Presentation: “Landscapes and Learning Objectives: FrontierMap and the Challenges of Imbuing Contextual Nuance into Research Practices”

Drawing on both theoretical and applied strands, the presentation examined how researchers and emerging innovators can better navigate complex knowledge landscapes. It outlined FrontierMap’s aim to scaffold learners’ understanding by mapping historical lineages, key debates, influential figures, and emerging trajectories within a given field — integrating these into an AI-augmented process to support strategic sensemaking, narrative construction, and future-oriented decision-making.

The session also connected the FrontierMap concept to broader questions posed by the conference around how digital humanities can inform our approaches to complexity, participation, and the future of knowledge work.
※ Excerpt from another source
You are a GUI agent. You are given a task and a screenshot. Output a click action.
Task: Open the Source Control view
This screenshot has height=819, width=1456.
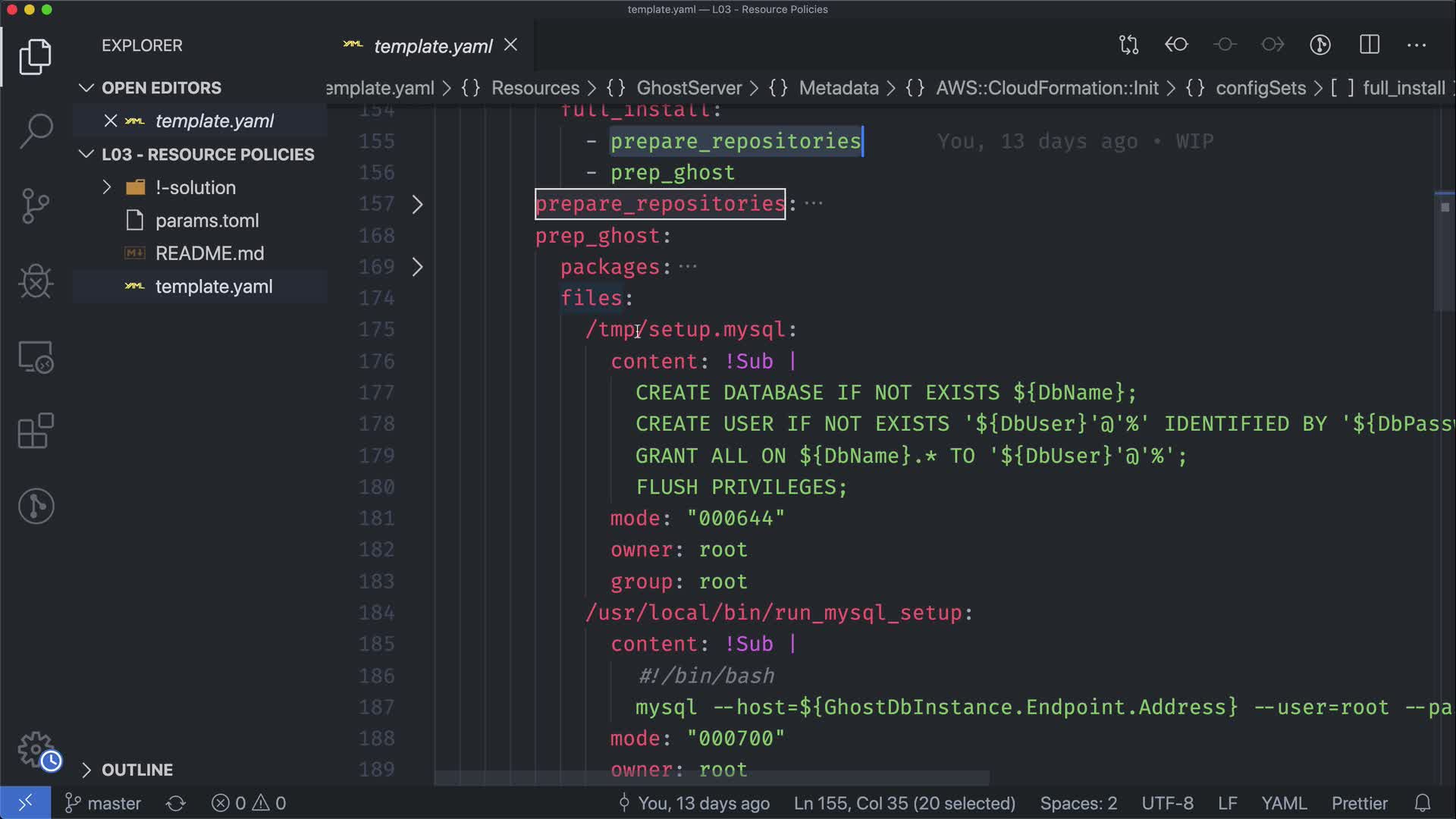point(36,206)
By contributing these perspectives, JOPRO continues to foster critical dialogue and practical frameworks to support the next generation of interdisciplinary scholars, technologists, and changemakers.
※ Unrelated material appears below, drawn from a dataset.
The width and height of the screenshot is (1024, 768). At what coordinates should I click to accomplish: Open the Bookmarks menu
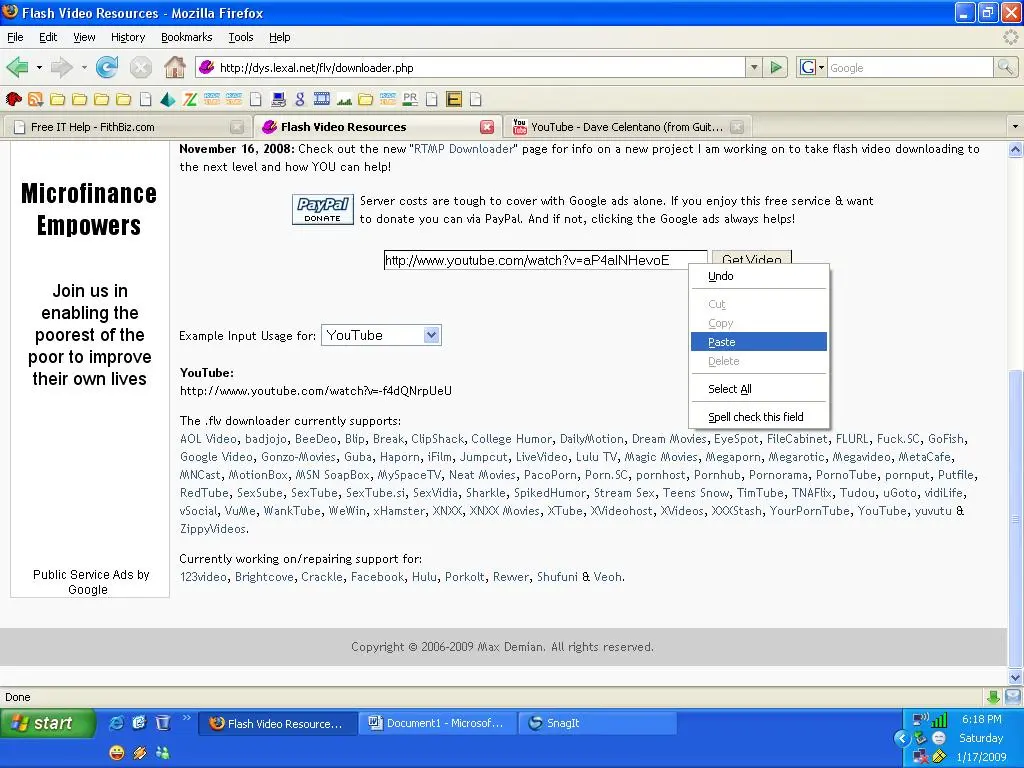pos(186,37)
More information: Hyperdigital Designs Workshop

“Digital technologies have become a deeply integrated aspect of our lives. From speaking to friends and ordering food to finding our way around, all our daily acts are now mediated by the digital. This deep integration promises to expand our agency, yet it also shapes and constrains it in ways that we may not recognise or welcome. Increasingly, we are confronted with a dilemma: either to withdraw from or engage with the use of digital technologies, as these often tend to disperse our attention and hinder our self-awareness. In the space of possibilities between anti-technological suspicions and anti-human desires for assimilation, we aim to critically reflect on the creative origins and free use of the cybernetic grammar of digital computers.

The ‘Hyperdigital Designs’ workshop, taking place at the University of Cambridge, will explore creative reflections upon the grammar of digital computers. Building upon the collaborative ‘How to Play with Fire’ project that began at the 2022 Diverse Intelligence Summer Institute, the ‘Hyperdigital’ announces a higher reflection on the creation and use of digital media for human freedom. Beyond the fixed opposition between the Postdigital and the Digital, the Hyperdigital exceeds so as more radically to enter and accelerate the free use of the digital — whether among the creators of digital systems, or from the oldest creator of the idea of the digital itself.”

Hosted by Cambridge Digital Humanities and co-sponsored by the William Temple Foundation, and supported in part by the Diverse Intelligences Summer Institute.